A Compromise Method for Low Electromagnetic Interference Design in Power Modules

Even the design of ordinary DC to DC switching converters in power supply design will have a series of problems, especially in high-power power supply design. In addition to functional considerations, engineers must ensure the robustness of the design to meet cost targets, thermal performance and space constraints, and of course, to ensure the design schedule. In addition, for product specifications and system performance considerations, the electromagnetic interference (EMI) generated by the power supply must be low enough. However, the electromagnetic interference level of the power supply is the most difficult item to accurately predict in the design. Some people even think that this is simply impossible. The best that designers can do is to take it into full consideration in the design, especially during layout.

Although the principles discussed in this article apply to a wide range of power supply designs, we will focus only on DC-to-DC converters because they are widely used and almost every hardware engineer will be exposed to work related to them and may have to design a power converter at some point. In this article, we will consider two common trade-offs related to low EMI design; thermal performance, EMI, and solution size related to PCB layout and EMI. In this article, we will use a simple buck converter as an example, as shown in Figure 1.

Figure 1. A typical buck converter.

Measuring radiated and conducted EMI in the frequency domain is a Fourier series expansion of a known waveform. In this article, we focus on radiated EMI performance. In a synchronous buck converter, the main switching waveforms that cause EMI are generated by Q1 and Q2, that is, the current di/dt from drain to source of each FET during its respective conduction cycle. The current waveforms (Q and Q2on) shown in Figure 2 are not very regular trapezoids, but we have more freedom of operation because the transition of the conductor current is relatively slow, so we can apply Formula 1 from Henry Ott's classic book "Noise Reduction Techniques in Electronic Systems". We found that for a similar waveform, its rise and fall time will directly affect the harmonic amplitude or Fourier coefficient (In).

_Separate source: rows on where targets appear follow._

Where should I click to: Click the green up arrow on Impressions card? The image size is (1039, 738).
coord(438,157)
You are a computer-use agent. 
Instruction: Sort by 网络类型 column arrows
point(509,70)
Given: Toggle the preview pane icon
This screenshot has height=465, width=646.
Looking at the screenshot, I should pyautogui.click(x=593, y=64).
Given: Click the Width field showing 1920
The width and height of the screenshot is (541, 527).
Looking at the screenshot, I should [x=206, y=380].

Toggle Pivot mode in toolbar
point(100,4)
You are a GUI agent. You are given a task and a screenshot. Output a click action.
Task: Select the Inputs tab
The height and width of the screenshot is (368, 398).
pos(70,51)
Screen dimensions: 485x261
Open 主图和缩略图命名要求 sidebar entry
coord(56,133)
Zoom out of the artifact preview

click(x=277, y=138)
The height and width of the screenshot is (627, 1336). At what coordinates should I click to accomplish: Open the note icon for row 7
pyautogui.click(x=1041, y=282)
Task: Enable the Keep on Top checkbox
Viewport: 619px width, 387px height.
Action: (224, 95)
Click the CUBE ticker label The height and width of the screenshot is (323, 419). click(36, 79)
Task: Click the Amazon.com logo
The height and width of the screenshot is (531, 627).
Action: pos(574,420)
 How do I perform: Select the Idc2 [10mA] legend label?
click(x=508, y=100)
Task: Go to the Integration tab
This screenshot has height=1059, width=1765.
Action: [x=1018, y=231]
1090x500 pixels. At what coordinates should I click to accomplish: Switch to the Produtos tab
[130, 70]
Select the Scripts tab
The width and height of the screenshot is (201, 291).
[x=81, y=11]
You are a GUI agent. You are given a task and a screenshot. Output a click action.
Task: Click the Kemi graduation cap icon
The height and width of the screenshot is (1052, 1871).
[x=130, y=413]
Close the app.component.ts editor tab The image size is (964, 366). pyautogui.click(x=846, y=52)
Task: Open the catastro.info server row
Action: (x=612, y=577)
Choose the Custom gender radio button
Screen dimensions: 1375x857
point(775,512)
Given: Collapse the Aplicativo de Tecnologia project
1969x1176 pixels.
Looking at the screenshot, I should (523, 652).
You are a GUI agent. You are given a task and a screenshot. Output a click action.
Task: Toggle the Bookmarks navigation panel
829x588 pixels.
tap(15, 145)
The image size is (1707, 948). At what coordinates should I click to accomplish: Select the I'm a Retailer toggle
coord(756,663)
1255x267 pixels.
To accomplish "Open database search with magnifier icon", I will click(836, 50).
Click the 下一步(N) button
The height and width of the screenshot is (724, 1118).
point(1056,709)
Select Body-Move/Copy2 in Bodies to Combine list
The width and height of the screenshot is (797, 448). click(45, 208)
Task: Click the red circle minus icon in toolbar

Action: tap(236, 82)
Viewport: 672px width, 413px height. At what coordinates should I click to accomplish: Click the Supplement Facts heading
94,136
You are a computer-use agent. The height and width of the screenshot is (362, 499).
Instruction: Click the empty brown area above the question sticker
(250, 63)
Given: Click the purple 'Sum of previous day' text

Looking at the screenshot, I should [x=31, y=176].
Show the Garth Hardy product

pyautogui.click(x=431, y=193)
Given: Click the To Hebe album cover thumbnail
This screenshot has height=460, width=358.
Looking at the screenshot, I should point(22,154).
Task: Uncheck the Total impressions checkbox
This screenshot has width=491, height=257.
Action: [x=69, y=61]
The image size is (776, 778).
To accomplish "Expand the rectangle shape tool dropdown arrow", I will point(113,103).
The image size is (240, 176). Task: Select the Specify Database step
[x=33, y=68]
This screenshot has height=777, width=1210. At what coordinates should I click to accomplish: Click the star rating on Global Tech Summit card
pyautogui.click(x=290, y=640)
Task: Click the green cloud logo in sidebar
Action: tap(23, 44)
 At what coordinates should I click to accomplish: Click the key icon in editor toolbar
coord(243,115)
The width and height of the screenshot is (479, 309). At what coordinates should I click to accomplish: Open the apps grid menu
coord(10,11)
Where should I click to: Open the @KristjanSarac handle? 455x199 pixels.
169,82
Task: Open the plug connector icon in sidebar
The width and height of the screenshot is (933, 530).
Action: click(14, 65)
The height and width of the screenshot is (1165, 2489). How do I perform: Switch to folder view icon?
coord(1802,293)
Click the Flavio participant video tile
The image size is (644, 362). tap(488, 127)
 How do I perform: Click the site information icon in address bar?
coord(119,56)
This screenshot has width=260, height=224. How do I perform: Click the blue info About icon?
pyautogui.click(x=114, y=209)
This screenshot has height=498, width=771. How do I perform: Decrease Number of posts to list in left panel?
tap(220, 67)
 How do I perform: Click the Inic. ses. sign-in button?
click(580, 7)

Figure 2. Waveforms of Q1 and Q2

In=2IdSin(nπd)/nπd ×Sin(nπtr/T)/nπtr/T (1)

Where n is the harmonic order, T is the period, I is the peak current intensity of the waveform, d is the duty cycle, and tr is the minimum value of tr or tf.

In practical applications, it is very likely that both odd and even harmonic emissions will be encountered. If only odd harmonics are generated, the duty cycle of the waveform must be exactly 50%. However, such duty cycle accuracy is rarely achieved in practice.

The magnitude of the EMI of the harmonic series is affected by the switching of Q1 and Q2. This can be clearly seen when measuring the rise time tr and fall time tf of the drain-source voltage VDS, or the rate of rise di/dt of the current flowing through Q1 and Q2. This also means that we can simply reduce the EMI level by slowing down the switching speed of Q1 or Q2. This is indeed the case. Extending the switching time does have a great impact on harmonics with frequencies higher than f=1/πtr. However, a compromise must be made between increasing heat dissipation and reducing losses. Nevertheless, it is still a good idea to control these parameters, which helps to strike a balance between EMI and thermal performance. This can be achieved by adding a small resistance (usually less than 5Ω) in series with the gate of Q1 and Q2 to control tr and tf. You can also add a "turn-off diode" in series with the gate resistor to independently control the transition time tr or tf (see Figure 3). This is actually an iterative process, and even the most experienced power supply designers use this method. The ultimate goal is to reduce EMI to acceptable levels by slowing down the switching of transistors while keeping their temperatures low enough to ensure stability.